= Work item =
Reproduce the records exactly through the line with "1432x840 pixels.".

= Data =
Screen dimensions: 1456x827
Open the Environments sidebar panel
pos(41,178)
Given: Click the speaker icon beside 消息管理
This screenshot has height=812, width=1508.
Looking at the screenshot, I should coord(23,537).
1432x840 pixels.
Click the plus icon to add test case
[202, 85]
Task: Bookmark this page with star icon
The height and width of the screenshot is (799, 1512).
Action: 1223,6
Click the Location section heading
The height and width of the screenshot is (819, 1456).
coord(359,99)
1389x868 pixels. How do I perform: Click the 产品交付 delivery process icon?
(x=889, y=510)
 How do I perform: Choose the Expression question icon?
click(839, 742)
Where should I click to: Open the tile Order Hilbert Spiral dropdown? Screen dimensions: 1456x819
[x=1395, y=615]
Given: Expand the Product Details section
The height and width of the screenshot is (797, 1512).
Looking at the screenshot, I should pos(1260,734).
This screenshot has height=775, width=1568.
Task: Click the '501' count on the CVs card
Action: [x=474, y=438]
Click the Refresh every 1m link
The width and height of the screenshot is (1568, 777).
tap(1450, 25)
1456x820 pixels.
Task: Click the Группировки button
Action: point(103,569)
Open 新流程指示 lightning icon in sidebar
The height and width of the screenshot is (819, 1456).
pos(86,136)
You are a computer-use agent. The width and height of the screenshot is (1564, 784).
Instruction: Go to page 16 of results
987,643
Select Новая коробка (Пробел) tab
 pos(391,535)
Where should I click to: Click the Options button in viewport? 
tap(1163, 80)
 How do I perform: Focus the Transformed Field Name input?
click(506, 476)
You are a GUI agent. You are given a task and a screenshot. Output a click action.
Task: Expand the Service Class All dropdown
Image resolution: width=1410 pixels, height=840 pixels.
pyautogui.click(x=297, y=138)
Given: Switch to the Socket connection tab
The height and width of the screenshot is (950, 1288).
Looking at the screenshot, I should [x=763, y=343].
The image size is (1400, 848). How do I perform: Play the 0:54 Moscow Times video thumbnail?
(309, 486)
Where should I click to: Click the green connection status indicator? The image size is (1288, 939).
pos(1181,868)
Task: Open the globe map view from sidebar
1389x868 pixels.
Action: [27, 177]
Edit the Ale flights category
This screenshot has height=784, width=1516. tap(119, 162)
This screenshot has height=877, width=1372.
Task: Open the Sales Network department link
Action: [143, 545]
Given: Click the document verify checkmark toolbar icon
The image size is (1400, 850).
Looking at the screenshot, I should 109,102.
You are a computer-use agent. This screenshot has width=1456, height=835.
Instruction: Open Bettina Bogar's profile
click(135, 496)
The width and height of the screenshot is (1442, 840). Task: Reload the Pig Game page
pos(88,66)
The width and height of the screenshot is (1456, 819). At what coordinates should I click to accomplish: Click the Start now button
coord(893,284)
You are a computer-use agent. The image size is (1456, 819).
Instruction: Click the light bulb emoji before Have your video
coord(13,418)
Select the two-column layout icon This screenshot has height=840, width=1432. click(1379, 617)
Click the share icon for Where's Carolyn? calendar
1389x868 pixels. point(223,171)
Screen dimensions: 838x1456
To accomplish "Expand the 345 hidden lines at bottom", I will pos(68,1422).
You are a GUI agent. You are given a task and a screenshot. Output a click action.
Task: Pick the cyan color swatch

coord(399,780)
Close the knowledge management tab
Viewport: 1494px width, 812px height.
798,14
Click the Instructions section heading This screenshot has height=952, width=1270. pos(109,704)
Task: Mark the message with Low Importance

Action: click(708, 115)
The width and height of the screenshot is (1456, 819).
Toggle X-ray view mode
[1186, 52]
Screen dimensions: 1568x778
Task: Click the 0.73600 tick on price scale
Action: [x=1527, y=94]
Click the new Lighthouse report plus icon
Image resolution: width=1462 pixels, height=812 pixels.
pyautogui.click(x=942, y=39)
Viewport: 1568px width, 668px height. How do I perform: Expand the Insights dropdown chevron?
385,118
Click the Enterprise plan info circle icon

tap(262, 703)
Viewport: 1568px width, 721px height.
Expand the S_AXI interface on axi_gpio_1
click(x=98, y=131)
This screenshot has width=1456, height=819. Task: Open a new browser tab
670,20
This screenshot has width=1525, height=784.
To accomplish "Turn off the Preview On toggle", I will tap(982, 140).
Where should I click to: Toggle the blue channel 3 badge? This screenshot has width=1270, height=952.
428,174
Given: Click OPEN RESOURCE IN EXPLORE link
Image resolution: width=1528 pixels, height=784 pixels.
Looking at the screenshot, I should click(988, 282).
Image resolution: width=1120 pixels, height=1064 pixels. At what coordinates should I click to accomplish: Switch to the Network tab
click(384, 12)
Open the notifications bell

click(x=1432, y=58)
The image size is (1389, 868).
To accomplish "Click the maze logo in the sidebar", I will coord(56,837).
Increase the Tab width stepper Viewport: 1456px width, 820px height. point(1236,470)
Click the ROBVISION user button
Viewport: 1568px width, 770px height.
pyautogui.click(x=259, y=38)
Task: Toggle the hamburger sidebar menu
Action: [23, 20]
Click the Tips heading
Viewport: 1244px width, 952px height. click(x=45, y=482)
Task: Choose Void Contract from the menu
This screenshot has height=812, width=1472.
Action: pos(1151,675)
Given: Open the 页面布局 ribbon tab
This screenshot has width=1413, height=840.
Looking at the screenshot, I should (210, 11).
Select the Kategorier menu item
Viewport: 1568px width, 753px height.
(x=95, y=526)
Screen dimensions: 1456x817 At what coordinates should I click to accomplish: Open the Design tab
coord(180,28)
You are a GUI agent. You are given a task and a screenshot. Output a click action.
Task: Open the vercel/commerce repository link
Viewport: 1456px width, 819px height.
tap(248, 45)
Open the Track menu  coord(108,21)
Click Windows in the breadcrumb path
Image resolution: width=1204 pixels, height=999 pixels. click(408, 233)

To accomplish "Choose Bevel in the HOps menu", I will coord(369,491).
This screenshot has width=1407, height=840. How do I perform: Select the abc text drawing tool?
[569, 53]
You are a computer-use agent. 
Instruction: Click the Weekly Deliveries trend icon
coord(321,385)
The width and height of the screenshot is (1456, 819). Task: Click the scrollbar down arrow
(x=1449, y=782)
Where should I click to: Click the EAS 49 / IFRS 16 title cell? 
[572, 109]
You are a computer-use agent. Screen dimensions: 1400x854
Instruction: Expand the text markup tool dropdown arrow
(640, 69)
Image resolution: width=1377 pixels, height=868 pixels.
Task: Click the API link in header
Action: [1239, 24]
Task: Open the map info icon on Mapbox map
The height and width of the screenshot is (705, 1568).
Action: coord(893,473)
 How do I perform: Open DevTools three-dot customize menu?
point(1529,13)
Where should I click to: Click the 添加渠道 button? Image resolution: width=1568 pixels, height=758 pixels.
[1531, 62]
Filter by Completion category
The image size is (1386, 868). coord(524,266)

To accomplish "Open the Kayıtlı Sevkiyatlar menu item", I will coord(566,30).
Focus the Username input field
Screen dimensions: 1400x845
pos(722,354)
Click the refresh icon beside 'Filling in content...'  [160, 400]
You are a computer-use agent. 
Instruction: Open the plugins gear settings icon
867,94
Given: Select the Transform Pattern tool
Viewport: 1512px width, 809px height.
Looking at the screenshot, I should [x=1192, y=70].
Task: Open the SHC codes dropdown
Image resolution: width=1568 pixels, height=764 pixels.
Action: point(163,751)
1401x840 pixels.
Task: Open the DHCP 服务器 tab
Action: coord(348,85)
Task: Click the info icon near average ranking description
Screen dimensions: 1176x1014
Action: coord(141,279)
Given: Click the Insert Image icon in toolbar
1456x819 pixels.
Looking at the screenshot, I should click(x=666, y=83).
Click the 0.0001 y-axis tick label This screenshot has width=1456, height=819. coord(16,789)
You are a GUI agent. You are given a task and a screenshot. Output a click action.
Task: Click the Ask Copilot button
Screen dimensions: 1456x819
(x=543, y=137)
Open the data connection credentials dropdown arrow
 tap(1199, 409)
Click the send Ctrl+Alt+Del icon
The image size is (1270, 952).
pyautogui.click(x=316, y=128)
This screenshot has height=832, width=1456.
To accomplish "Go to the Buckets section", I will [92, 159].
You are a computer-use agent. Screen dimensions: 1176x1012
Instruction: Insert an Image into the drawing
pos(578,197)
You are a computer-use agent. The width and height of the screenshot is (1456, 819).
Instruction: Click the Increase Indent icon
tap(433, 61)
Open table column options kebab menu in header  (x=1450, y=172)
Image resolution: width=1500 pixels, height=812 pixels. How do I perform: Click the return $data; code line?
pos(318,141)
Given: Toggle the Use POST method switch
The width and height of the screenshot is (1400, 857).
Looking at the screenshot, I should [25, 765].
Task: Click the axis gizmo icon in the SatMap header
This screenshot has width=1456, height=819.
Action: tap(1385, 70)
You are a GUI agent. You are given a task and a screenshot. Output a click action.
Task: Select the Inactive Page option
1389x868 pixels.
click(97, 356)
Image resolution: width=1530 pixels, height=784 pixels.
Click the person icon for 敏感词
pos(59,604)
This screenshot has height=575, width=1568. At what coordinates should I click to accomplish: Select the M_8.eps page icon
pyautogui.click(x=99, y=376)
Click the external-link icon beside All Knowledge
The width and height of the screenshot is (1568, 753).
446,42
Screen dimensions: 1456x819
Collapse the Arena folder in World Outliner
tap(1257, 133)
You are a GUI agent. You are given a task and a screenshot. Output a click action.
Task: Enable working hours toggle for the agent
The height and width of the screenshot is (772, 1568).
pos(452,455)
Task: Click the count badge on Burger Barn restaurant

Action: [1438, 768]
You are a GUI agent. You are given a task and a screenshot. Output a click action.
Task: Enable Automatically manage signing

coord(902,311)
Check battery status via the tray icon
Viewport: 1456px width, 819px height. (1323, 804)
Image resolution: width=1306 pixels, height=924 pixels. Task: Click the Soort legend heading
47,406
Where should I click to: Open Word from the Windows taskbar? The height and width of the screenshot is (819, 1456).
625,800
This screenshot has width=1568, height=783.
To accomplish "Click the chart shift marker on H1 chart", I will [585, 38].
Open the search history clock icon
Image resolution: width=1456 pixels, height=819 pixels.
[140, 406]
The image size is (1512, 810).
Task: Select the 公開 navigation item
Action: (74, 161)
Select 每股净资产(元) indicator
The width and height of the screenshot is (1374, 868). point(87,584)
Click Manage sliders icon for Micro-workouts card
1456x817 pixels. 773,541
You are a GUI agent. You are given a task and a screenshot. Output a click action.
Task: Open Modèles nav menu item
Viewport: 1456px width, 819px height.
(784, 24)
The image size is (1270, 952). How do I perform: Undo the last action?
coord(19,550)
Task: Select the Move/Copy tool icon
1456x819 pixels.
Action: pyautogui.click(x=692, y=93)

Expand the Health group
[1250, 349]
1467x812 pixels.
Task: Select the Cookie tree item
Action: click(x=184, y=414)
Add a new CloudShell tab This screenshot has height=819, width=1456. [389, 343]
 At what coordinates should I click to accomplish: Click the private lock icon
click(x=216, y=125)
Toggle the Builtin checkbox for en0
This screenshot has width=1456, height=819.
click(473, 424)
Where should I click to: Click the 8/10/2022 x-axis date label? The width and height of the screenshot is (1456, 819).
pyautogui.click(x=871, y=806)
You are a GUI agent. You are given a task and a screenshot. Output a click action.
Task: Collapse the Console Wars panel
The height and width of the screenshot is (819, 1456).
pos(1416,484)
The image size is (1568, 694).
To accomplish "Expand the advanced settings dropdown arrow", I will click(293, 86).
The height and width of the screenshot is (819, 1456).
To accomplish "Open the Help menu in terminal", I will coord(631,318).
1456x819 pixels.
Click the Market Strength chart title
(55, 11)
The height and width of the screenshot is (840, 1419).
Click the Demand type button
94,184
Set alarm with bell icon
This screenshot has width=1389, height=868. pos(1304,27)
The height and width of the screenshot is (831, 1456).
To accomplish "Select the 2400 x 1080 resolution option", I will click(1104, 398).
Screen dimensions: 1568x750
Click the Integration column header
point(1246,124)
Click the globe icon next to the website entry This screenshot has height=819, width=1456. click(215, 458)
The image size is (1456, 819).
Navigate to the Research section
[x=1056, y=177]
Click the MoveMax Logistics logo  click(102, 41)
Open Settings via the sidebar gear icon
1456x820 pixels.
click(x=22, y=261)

= Task solution =
Screen dimensions: 1456x827
Open the Environments sidebar panel
pos(41,178)
Given: Click the speaker icon beside 消息管理
This screenshot has height=812, width=1508.
Looking at the screenshot, I should coord(23,537).
1432x840 pixels.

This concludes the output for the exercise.